Israel is famous as the ‘Holy Land’, connecting three major religions: Judaism, Islam and Christianity. Many people of all religions make pilgrimages to the country each year. The capital city of Jerusalem has a history dating back thousands of years and visitors can take in sights such as the Dead Sea Scrolls in the museum there. However, the UN does not recognise Jerusalem as the capital city and most embassies can be found in Tel Aviv.
The country is situated on the Eastern part of the Mediterranean and sits in the GMT + 2 time zone, bordered by Syria and Lebanon to the north; Palestine and Jordan to the east and Egypt can be found to the south of the country. The disputed land of Gaza is part of Palestine, but is currently under the control of Hamas, a militant group. The country has several different climates. The south of the country can be extremely hot in summer while the north can be cool in winter. Autumn and spring both tend to be mild.
Israeli citizens have to pay income tax on all income earned, whether it is within Israel itself or abroad. Rates vary between 10 and 45% on personal taxation depending upon the level of income and the type.
Israel has a system of allowance points which grant the individual a certain amount of tax free income. Men have a starting point of 2.25 points, women have 2.75 points and each point is roughly the equivalent of $600 USD. Then extra points are added if there are dependent children in the family, although this is added to a woman’s tax allowance. The points are deducted from the tax when it has been calculated, rather than from total income.
New immigrants (who are considered to be Israeli residents) are entitled to an extra 3 points in their first three years in the country, 2 points for their fourth year and 1 for their fifth. In their sixth year they are only entitled to the same points allowance as other residents. New residents are also entitled to a tax break of ten years on income from non-Israeli sources.

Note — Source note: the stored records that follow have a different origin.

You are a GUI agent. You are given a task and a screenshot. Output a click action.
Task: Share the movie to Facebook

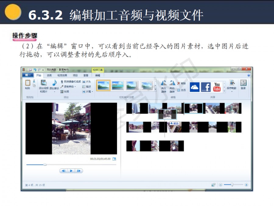tap(206, 87)
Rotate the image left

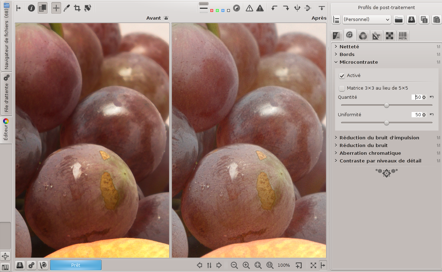[274, 8]
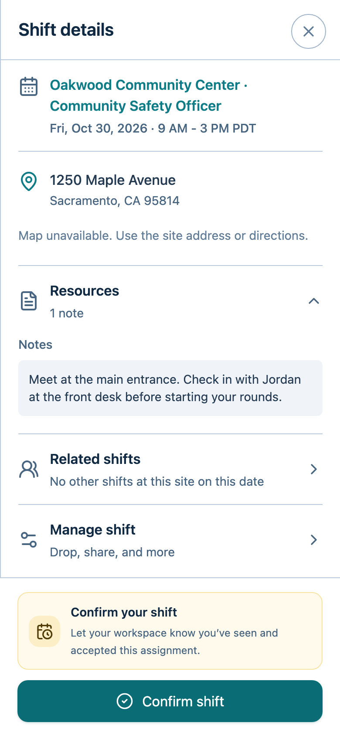Screen dimensions: 340x736
Task: Open Related shifts using its right chevron
Action: tap(314, 469)
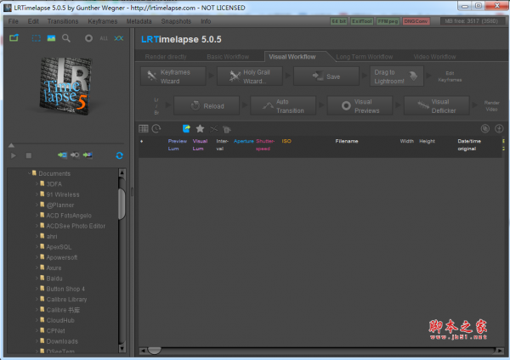510x360 pixels.
Task: Click the green folder icon in the top left
Action: click(x=14, y=38)
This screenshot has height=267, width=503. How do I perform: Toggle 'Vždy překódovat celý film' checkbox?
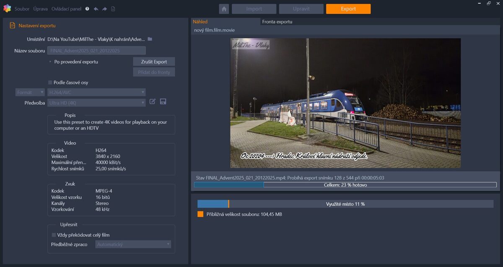click(x=54, y=235)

Visa, Residency & Immigration Laws
When travelling to Israel it is essential that your passport still has six months left run. A short stay visa will allow a visitor to remain in the country for up to three months. Requests for work permits must be made to the Ministry of the Interior.
Some people can obtain a tourist visa upon entry into Israel free of charge, although this depends upon the country of origin. Residents of most European countries will qualify for this, though a complete list of qualifying nations can be obtained from the website of the Israeli government. These visas can be extended when you are in the country though this will incur a fee.
Immigration visas are processed via the Jewish agency, which makes the recommendation for the visa to be issued. Work permits can be issued while you are still in your country of origin or while you are in Israel on a tourist visa. No foreign worker is permitted to work in Israel without a valid permit. It is the employer who must apply for the work permit. The worker will have their passport stamped with the visa which carries the name of the employer. After one year an application must be made to extend the permit, even if it was originally issued for a longer period of time.
When purchasing a property in Israel there are several regulations that you should be aware of in advance. The first one is to ensure that you have a different lawyer to your buyer. In Israel it is legal for the same lawyer to represent both the buyer and the seller, but having your own will avoid any conflict of interest during the transaction. When purchasing a new build property off plan, the buyer is liable for the legal fees of the builder so having your own lawyer will ensure that this process runs smoothly and fairly.
Costs to be taken into consideration include purchase tax. It is applicable to all property purchases and your lawyer will be able to advise you on the amount you must pay and when. It is dependent upon the purchase price. Legal fees can be as much as 1.5% of the purchase price plus taxes but this does not include fees that need to be paid for registering the property. Expats should also be aware of the cost of transferring monies and converting currencies. There may also be maintenance charges if there are common areas, such as in an apartment building and all homeowners must pay municipal taxes.
Expats do not tend to have specific communities but will buy in the same areas as there are some divisions in certain areas between people of different religions and social class. This is something that should be taken into consideration when choosing which area to buy in, along with proximity to the place of employment, schools and medical facilities.
Retiring in Israel
There are no specific schemes to encourage retiring people to move to Israel, although there are a number of ways in which a person can claim citizenship if they want to reside there on a permanent basis. These include those people who are a member of the Jewish faith and those who have an Israeli mother or father. The cost of living is fairly average so there are no great savings to be made by moving there, although there are some aspects of living which are much cheaper than elsewhere in the world.
Unless you have been resident in the country for a number of years and have been paying into the country’s social security scheme, you will be unable to claim a pension from the Israeli government, so as a retired person from another country you must have your own income, usually in the form of a state or private pension from your country of origin.
Israel is an attractive destination for those who are looking to move to somewhere with a warmer climate, although with the political situation it may be more attractive to those who are of the Jewish faith. The further away you are from the trouble hotspots the more appealing the country is, and the towns and villages in the south are much more peaceful, attracting expats and holiday makers from all over the world.